The night nurse gave a dose of morphia according to directions, and sat down on a low chair at the foot of the bed watching her patient.
About two o'clock in the morning, just as the darkness was beginning to thin, she was startled by a sound outside. She half rose, and saw the door open to admit a tall and gaunt figure, whom she recognized as the master of the house.
She held up an anxious finger, but Melrose advanced in spite of it. His old flowered dressing-gown and gray head came within the range of the night-light, and the nurse saw his shadow projected, grotesque and threatening, on the white traceries of the ceiling. But he made no sound, and never looked at the nurse. He stood surveying young Faversham for some time, as he lay hot and haggard with fever, yet sleeping under the power of morphia. And at last, without a word, the nurse saw her formidable visitor depart.
Melrose returned to his own quarters. The window of his room was open, and outside the great mountains, in a dewy dawn, were beginning to show purple through dim veils of silvery cloud. He stood still, looking out. His mind was churning like a yeasty sea. Old facts came to the surface; faces once familiar; the form and countenance of a brother drowned at twenty in Sandford lasher on the Oxford Thames; friends of his early manhood, riding beside him to hounds, or over the rolling green of the Campagna. Old instincts long suppressed, yet earlier and more primitive in him than those of the huckster and the curio-hunter, stirred uneasily. It was true that he was getting old, and had been too long alone. He thought with vindictive bitterness of Netta, who had robbed and deserted him. And then, again, of his involuntary guest.
The strangest medley of ideas ran through his mind. Self-pity; recollections connected with habits on which he had deliberately turned his back some thirty years before—the normal pleasures, friendships, occupations of English society; fanatical hatred and resentment—against two women in particular, the first of whom had, in his opinion, deliberately spoilt his life by a double cruelty, while the second—his wife—whom he had plucked up out of poverty, and the dust-heap of her disreputable relations, had ungratefully and wickedly rebelled against and deserted him.

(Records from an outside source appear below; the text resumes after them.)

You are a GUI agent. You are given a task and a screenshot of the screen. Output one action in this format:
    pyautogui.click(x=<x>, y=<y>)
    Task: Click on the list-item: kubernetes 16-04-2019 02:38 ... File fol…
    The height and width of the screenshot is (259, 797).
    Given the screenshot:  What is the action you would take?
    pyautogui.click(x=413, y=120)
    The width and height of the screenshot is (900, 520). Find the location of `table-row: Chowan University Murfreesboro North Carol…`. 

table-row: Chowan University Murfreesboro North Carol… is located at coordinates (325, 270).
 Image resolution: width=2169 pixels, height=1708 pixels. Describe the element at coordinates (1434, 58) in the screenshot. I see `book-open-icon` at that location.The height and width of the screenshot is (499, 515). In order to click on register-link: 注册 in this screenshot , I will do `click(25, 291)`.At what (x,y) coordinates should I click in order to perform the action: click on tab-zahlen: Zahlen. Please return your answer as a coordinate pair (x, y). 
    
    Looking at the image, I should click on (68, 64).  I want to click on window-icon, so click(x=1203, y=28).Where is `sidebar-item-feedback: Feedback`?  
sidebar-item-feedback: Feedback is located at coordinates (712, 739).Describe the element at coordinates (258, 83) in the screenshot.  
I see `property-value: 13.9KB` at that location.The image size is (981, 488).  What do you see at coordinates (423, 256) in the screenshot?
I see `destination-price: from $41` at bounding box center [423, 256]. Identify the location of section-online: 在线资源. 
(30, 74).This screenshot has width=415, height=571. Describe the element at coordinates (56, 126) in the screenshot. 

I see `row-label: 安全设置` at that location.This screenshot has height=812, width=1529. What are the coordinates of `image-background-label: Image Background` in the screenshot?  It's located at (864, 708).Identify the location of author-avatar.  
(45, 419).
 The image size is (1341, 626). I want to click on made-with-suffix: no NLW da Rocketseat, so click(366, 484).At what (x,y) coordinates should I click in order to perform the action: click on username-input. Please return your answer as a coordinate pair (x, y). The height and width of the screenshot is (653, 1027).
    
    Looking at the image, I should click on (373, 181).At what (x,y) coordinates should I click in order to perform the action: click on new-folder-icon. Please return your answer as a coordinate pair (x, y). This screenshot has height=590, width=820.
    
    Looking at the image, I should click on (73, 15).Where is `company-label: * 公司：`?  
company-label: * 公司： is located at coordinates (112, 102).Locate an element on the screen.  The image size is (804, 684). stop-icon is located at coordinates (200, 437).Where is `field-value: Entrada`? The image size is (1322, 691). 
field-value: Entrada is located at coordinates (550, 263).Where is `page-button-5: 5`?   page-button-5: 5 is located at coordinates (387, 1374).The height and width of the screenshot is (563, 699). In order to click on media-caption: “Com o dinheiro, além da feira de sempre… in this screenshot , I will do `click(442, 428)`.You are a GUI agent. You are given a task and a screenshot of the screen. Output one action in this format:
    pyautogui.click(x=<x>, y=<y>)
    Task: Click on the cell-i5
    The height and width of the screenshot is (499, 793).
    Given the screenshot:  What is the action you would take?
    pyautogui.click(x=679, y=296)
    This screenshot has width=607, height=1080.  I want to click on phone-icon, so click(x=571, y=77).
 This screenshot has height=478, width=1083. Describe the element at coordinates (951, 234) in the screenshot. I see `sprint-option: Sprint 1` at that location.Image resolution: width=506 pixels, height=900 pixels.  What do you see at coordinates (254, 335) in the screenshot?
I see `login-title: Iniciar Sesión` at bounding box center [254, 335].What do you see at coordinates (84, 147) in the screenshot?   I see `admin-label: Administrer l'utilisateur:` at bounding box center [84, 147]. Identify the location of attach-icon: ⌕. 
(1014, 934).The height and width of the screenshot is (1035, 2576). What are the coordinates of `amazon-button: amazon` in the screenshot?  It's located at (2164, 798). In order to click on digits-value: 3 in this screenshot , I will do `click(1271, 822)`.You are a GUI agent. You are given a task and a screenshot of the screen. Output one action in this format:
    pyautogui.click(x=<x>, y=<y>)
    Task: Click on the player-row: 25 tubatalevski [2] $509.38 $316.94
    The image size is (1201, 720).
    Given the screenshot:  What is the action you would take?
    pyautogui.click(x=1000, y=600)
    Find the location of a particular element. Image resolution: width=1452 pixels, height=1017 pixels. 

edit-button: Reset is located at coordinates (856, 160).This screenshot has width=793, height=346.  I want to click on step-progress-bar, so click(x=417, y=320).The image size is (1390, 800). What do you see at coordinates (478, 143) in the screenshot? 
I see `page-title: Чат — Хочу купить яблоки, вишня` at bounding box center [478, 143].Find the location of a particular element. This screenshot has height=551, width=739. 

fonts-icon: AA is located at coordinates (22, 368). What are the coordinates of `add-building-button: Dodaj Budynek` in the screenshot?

Also—creeping through all his thoughts, like a wandering breeze in the dark, stole again and again the chilling consciousness of old age—and of the end, waiting. He was fiercely tenacious of life, and his seventieth birthday had rung a knell in his ears that still sounded. So defiant was he of death, that he had never yet brought himself to make a will. He would not admit to himself that he was mortal; or make arrangements that seemed to admit the grim fact—weakly accepted—into the citadel of a still warm life.
Yet the physical warnings of old age had not been absent. Some day he would feel, perhaps suddenly—the thought of it sent through him a shiver of impotent revolt against the human destiny—the clutch of the master whom none escapes.
Vague feelings, and shapeless terrors!—only subterraneously connected with the wounded man lying in his house.
And yet they were connected. The advent of the unconscious youth below had acted on the ugly stagnation of the Threlfall life with a touch of crystallizing force. Melrose felt it in his own way no less than the Dixons. Something seemed to have ended; and the mere change suggested that something might begin.
The sudden shock, indeed, of the new event, the mere interruption of habit, were serious matters in the psychology of a man, with whom neither brain nor nerves were normally attuned. Melrose moved restlessly about his room for a great part of the night. He could not get the haggard image of Faversham out of his mind; and he was actually, in the end, tormented by the thought that, in spite of nurses and doctors, he might die.